---------- DATASET ENTRIES ----------
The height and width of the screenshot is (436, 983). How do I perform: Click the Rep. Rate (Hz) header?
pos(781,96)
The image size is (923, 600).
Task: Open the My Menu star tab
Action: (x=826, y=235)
----------
WHAT TO PRODUCE
Would you give the listing again, word for word?

TASK RESULT
The height and width of the screenshot is (436, 983). How do I perform: Click the Rep. Rate (Hz) header?
pos(781,96)
The image size is (923, 600).
Task: Open the My Menu star tab
Action: (x=826, y=235)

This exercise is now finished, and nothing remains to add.